But art should never just be nostalgia, and so the Burnet also has work by a contemporary artist who is often compared to Warhol, but seems more like an heir to Haring to me. There are two pieces — or, more properly, two versions of one piece — by an artist named Ryan McGinness, both titled “VMFA Drawings.”
McGinness starts with the sorts of small, simple iconography that you might associate with a street sign, or with those dingbat fonts on your computer. And then he just goes wild with them. There may be a thousand of these sorts of images in the pieces represented at the Burnet, clumped together in the middle of the frame and then radiating outward, each given a discrete space, but pressed together like fellow citizens in an especially crowded city.
There is a sort of occult sensibility to this particular piece, as many of the icons seem borrowed from Eastern religions — there are little Buddhas, and Hindu gods, and bird-headed Egyptian gods. I think Chuck Close might be in there too as a grinning, bearded presence — easy enough to double check, as there are at least two of Close’s self portraits in the gallery. On one of McGinness’ prints, all of these little dignbats are reverse embossed into a large sheet of handmade paper, and then printed blue, as though small pools had been dug into the paper and then filled with ink. On the other prints, no ink has been added; the images are only visible from the small shadows that the paper casts into its embossing.
Another print caught my eye, by artists I somehow had not previously been familiar with: Ghada Amer and Reza Farkhondeh. After some research, I believe this piece is from a collaboration between the two artists called Roses Off Limits, which borrows images from pornography. In fact, there are three images here, layered on top of each other. At the forefront is what seems to be a simple line drawing of two women kissing; it is, in fact, made from pink thread. Behind this are falling roses, painted in a very faint red. And behind this, almost lost in the composition, and perhaps deliberately so, is a reclining nude in a pose directly lifted from adult publications.

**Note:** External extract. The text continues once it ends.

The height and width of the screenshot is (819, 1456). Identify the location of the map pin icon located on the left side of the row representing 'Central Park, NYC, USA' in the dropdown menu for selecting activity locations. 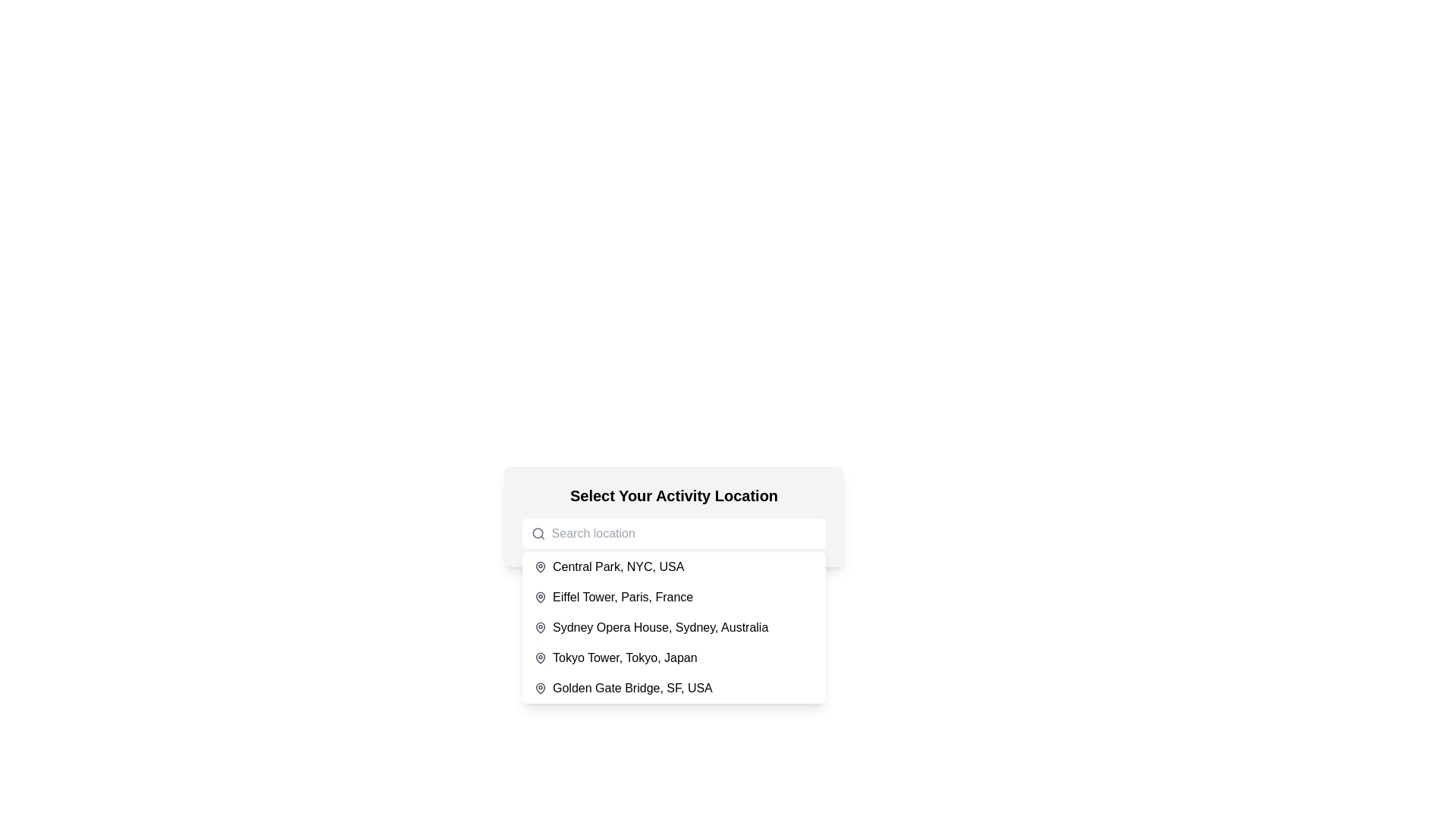
(541, 567).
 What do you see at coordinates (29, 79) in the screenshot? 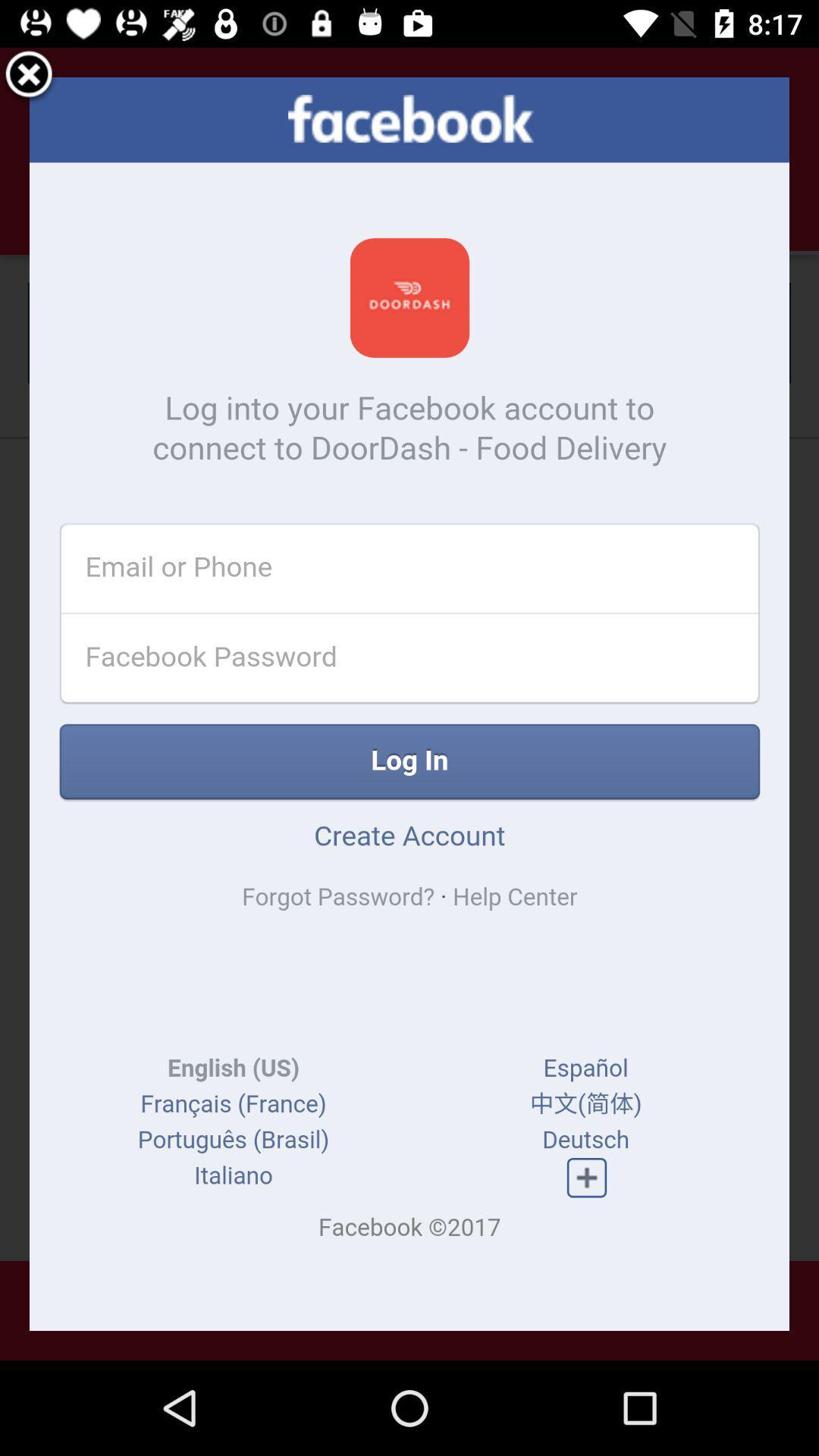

Of course, fine arts have been appropriating adult entertainment for just about forever, but so what? Artists have also been painting still lifes for eons, and I personally am more curious to see what artists do with the subject of sex than the subject of bowls of fruit. In this instance, the blending of the images somehow initially robs the image of its sexual charge and then heightens it, in that its details are masked by its composition, and by the flowers. It’s sort of like the adult movies that were broadcast over pay channels back in the ’80s, but somehow bled over to UHF stations, and so would appear embedded in static, often with colors reversed and contrast inverted. After a while, your brain would start to decode the signal, but only in spots — a hand here, a breast there. This seemed somehow naughtier than actual adult entertainment, perhaps because it was superimposed with a sense that the viewer was seeing something forbidden.
Of course, I’m speaking about a long-gone phenomenon. Like New Wave and Keith Haring, it was a thing of the ’80s, and the ’80s passed. But, then, like both, I find myself happy to see it again, or at least be reminded of it. I suppose part of the experience of aging is discovering unexpected things nostalgia seizes on. Art, yes, and music, of course. But also the adult entertainment of my youth.
Ugh, How embarrassing. I expect any day somebody will catch me with a copy of Alex Comfort’s “The Joy of Sex” and a National Geographic, clutching both and weeping for my lost youth.